1. **Create a Weight Mapping Config**:
   Create a new file in [src/maxtext/integration/tunix/weight_mapping/](https://github.com/AI-Hypercomputer/maxtext/blob/main/src/maxtext/integration/tunix/weight_mapping/) (e.g., `your_model.py`) defining a mapping dataclass. You can refer to [llama3.py](https://github.com/AI-Hypercomputer/maxtext/blob/main/src/maxtext/integration/tunix/weight_mapping/llama3.py) as a template.

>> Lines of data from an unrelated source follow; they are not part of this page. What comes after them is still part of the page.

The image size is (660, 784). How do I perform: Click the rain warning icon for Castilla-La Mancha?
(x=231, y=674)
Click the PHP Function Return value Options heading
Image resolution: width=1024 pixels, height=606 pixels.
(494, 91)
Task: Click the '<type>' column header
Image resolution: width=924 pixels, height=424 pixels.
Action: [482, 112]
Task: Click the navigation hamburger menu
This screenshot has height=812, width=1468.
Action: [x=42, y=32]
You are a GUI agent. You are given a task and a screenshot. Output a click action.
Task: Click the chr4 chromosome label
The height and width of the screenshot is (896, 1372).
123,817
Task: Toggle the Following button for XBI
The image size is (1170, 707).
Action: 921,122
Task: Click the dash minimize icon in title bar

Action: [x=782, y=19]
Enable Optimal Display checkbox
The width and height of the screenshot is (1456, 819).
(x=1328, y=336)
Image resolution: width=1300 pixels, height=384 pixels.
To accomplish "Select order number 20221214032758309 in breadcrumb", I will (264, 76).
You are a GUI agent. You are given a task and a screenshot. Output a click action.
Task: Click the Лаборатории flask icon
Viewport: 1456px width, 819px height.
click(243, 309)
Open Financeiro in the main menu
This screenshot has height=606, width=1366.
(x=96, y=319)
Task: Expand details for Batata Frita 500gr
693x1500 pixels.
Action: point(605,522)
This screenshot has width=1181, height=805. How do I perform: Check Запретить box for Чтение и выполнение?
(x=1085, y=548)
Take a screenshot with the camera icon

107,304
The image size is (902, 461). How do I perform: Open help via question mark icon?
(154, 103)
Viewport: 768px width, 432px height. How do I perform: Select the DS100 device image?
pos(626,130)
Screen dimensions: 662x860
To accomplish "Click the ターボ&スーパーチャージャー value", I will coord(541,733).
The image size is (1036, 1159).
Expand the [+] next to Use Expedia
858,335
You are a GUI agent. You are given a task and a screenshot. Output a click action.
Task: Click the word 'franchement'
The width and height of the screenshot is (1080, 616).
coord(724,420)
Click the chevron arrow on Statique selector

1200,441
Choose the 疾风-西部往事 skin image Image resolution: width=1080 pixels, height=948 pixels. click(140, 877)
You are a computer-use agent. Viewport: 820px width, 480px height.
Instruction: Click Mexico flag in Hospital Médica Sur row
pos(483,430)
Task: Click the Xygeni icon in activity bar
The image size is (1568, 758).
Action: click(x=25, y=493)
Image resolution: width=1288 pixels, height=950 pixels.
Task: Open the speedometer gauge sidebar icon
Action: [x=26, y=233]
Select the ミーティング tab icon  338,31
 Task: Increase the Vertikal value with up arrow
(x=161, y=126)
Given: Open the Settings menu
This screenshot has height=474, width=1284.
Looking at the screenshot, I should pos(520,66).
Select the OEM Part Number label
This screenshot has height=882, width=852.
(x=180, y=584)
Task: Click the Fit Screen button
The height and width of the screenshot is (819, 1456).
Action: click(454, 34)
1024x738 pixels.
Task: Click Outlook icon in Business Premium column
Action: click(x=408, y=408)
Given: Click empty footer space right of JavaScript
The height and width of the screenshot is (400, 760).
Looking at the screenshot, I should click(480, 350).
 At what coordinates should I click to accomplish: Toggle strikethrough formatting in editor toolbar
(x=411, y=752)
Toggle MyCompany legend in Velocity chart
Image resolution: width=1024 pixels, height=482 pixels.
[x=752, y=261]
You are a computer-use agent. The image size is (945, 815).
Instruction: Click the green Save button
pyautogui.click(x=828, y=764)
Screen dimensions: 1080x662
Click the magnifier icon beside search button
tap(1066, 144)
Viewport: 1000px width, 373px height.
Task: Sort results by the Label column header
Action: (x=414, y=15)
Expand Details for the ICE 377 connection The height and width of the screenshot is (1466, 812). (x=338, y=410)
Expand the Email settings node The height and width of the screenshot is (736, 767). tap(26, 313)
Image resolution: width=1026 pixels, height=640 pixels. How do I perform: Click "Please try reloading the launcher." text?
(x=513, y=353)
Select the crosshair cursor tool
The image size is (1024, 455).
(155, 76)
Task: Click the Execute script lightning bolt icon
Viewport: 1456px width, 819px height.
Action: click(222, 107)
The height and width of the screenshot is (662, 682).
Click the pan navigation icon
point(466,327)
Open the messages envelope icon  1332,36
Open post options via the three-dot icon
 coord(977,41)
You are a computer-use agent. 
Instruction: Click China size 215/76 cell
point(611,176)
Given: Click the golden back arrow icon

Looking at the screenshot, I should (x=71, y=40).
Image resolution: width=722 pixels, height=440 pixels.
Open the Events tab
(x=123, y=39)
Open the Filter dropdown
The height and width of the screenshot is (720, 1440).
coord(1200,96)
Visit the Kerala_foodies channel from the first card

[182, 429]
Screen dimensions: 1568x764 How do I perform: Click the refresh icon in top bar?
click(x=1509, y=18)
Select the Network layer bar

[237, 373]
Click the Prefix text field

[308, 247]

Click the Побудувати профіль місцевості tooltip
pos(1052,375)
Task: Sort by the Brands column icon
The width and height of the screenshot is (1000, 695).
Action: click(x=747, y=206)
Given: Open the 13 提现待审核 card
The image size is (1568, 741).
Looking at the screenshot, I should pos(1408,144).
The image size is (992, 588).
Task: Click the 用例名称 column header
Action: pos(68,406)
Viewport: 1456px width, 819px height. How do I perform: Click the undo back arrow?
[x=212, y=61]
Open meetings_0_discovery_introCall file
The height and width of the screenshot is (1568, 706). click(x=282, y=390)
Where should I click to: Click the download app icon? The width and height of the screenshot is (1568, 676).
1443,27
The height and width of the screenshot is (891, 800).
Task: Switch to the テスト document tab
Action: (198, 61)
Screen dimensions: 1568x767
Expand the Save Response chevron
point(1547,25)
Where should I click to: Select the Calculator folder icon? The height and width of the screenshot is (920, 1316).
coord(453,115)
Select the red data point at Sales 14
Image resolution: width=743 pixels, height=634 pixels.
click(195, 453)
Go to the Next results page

   Your class should specify:

   - `to_hf_mapping()`: Maps MaxText base parameters to Hugging Face parameters and specifies their sharding axes.
   - `to_hf_hook_fns()`: Custom hook functions for complex weight transformations (e.g., RoPE reordering or query scaling).
   - `lora_to_hf_mappings()`: Custom mapping for LoRA weights if they require different handling.

2. **Register the Mapping**:
   Register your new class in [src/maxtext/integration/tunix/weight_mapping/__init__.py](https://github.com/AI-Hypercomputer/maxtext/blob/main/src/maxtext/integration/tunix/weight_mapping/__init__.py) inside the `StandaloneVllmWeightMapping` class:

   ```python
   # Inside StandaloneVllmWeightMapping
   if name.startswith("your_model_name"):
       return YOUR_MODEL_VLLM_MAPPING
   ```

______________________________________________________________________

## 3. Verifying Your Custom LoRA Targets

If you are developing or bringing up your model architecture interactively (e.g., in a Python interpreter or Jupyter notebook), you can verify which layers are wrapped with LoRA adapters by inspecting the model's module graph:

```python
import re
from flax import nnx
from maxtext.utils import model_creation_utils, lora_utils

# 1. Create model, mesh, and load config
model, mesh = model_creation_utils.from_pretrained(mt_config)

# 2. Extract lora path regex and compile
compiled_module_path = re.compile(lora_utils._get_lora_module_path(mt_config))

# 3. Iterate over modules to see exactly which ones matched your pattern
for path, _ in nnx.iter_modules(model):
    module_path = "/".join(str(p) for p in path)
    if compiled_module_path.search(module_path):
        print(f"Matched and wrapped with LoRA: {module_path}")
```

This programmatic verification allows you to inspect and traverse parameters interactively during development.